→ THE PROBLEM:
Return everything in the listing from the line containing "pos(278,172)" down to the line containing "Action: pos(19,18)", both of those lines included, word for word. Leave the pictures out of your answer.

→ EXTRACTED RECORDS:

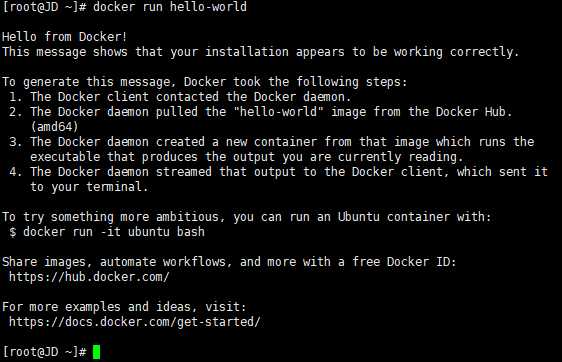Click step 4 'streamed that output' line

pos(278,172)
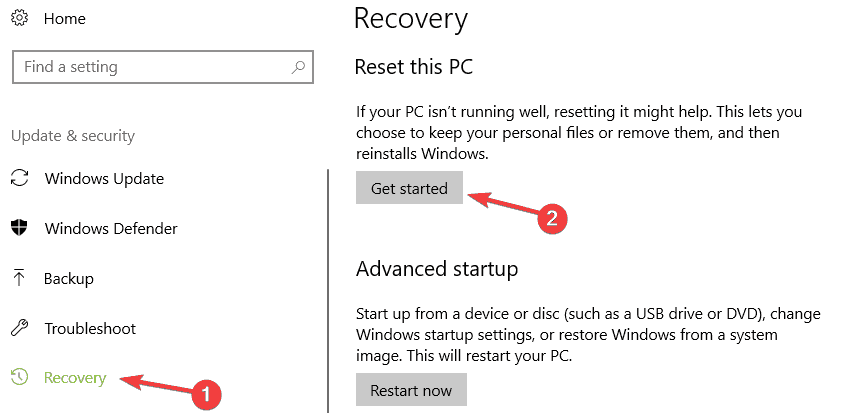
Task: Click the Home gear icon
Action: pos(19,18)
---
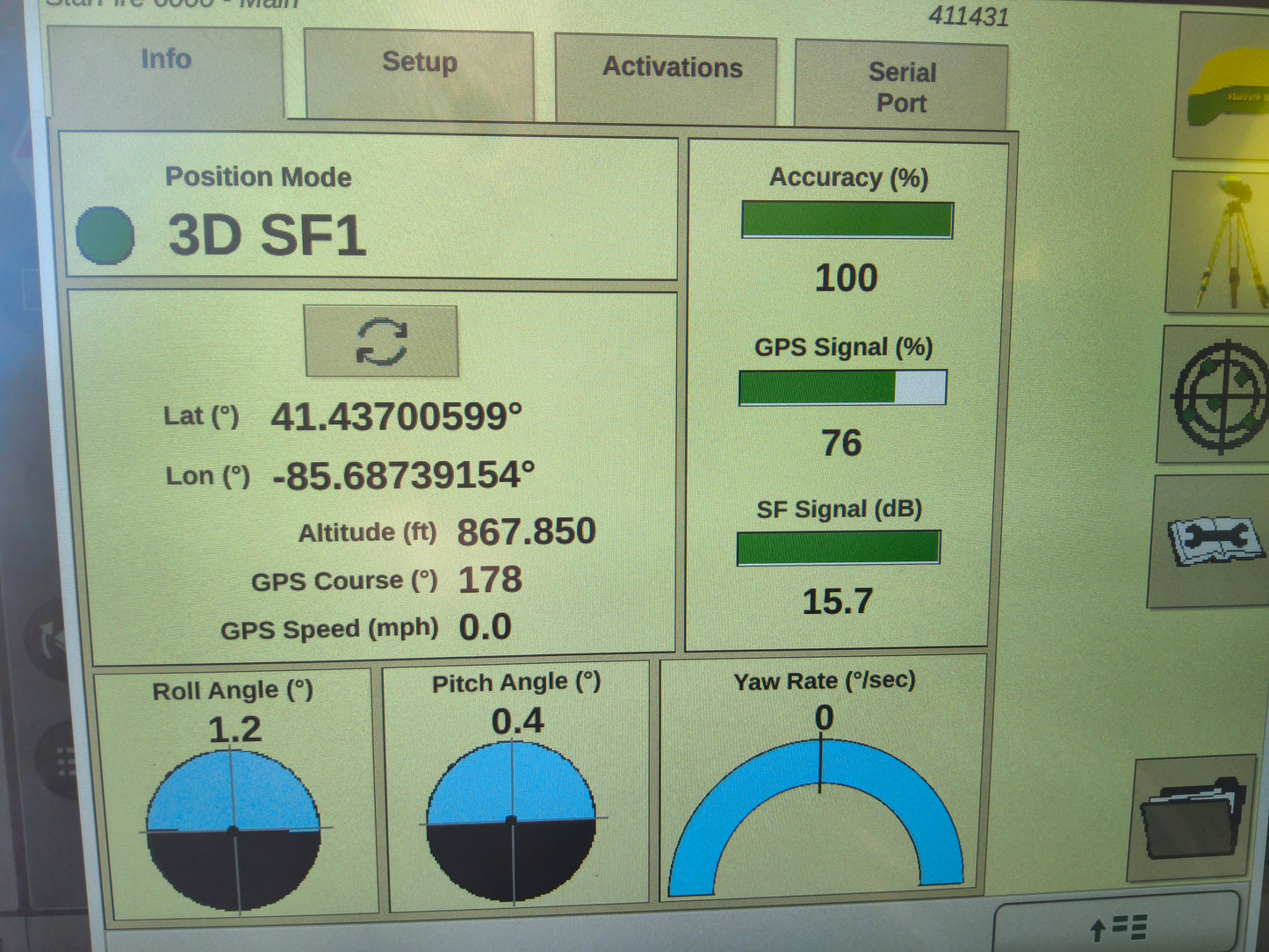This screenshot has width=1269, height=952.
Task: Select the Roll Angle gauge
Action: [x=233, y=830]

→ SOLUTION FOR THIS TASK:
pos(278,172)
Task: Click the Home gear icon
Action: pos(19,18)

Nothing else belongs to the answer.